8) In summary: two tablespoons of Nutella contains 21 grams of sugar. That’s like, totes heaps.
9) In 1806, Napoleon tried to halt British commerce with a blockade that caused the cost of chocolate to go through the roof. So chocolatiers in Turin started adding chopped hazelnuts to stretch the supply. That’s where all this nuttiness started. World War II saw a chocolate shortage once more, so Italian pastry maker Pietro Ferrero in 1946 again added hazelnuts, originally producing a solid block which could be sliced and served on bread. Gross, but it’s why we now have Nutella.
10) In late January of this year, a French court blocked parents from naming their baby girl Nutella, arguing it would make her the target of mockery. The judge renamed the kid “Ella.”
Back in the 18th century, French parents were restricted to naming their offspring after a number of popular saints or famous figures. These laws were relaxed slightly in 1966, allowing for alternative spellings and foreign names among others. It has only been since 1993 that French parents have been allowed to name their children as they please, and a registrar can still step in if he thinks the name is a bit too creative or could subject the child to mockery.
Which is ace, and this is not without precedent in the rest of the world.
In Texas, a child was called “Messiah.” This went to court and the judge said, “No. Your child is now called Martin. (Slams down gavel.) Done. Next.”
There should definitely be a lot more of this.
Unfortunately, we live in a world where these are all the official names of actual humans: Lucifer, Anal, V8, #16 Bus Shelter, Chardonnay, Audio Science, Pilot Inspektor, Ahmiracle, Shady, Younique, Burger, Thin & Taco BM Monster.
More popular than ever seem to be the names that are just regular words. Celebrities seem to be mad for this. Recently we’ve had Apple, North West, Blue Ivy and Brooklyn.
That last one apparently came about because that’s where Posh and Becks conceived the kid.

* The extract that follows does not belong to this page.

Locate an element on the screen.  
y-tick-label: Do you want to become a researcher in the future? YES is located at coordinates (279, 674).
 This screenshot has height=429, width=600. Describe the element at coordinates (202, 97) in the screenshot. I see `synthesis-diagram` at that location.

Even if that’s true…well that’s information you shouldn’t share with anyone ever.
It’s also horrifying to contemplate what would happen if that trend caught on. The world would be flooded with names such as “Back Alley”, “Spare Bedroom” and “Disabled Toilet”.
There are also those normal names misspelled in order to be “original.” A schoolteacher friend of mine had a student named Kylie, which the parents had spelt “Kyleigh”. In an act of defiance, my friend made a point of spelling her name Kylie on the young girl’s report card. At the parent-teacher evening, the girl’s parents walked up to my friend, shoved the report card in his face and said, “Look here! It says Kylie. That’s not how you spell our daughter’s name.”
He stared back at them and said, “I think you’ll find that it is.”
Misspelling your child’s name does not make them original, special or destined for greatness. All they become destined for is a life full of correcting people who try to spell their name the accepted way. A person’s name is an arbitrary tag attached to them before anyone knows anything about them. Perhaps in order to pick more appropriate names, a person’s 21st birthday should be celebrated with a “name day” where a name is bestowed based on what sort of person they are.
It’d force people to lead a more productive childhood for fear of ending up with a name like Idiot, Moron or Fabian.
A “different” name does not make a person special or different. Those are qualities earned through hard work and dedication, and it makes no difference if that person is named Mary, Seven or Rysk.
What we need is a register like a “Name Dictionary.” Then if you wish to invent a new name, there should be a board that adjudicates whether or not to add that name to the dictionary.
If it’s a “no” then you need to pick another name.
If you refuse, one will be chosen for you.
Good on the French for already doing something similar.
Shame on the whole rest of the world, however, where horror acts of child-naming are so frequent that a “Name Dictionary” is even necessary.
Which leads to a far more dangerous question:
If you can’t be even trusted to get the simple act of giving the thing a name right,
should you be even popping one out in the first place?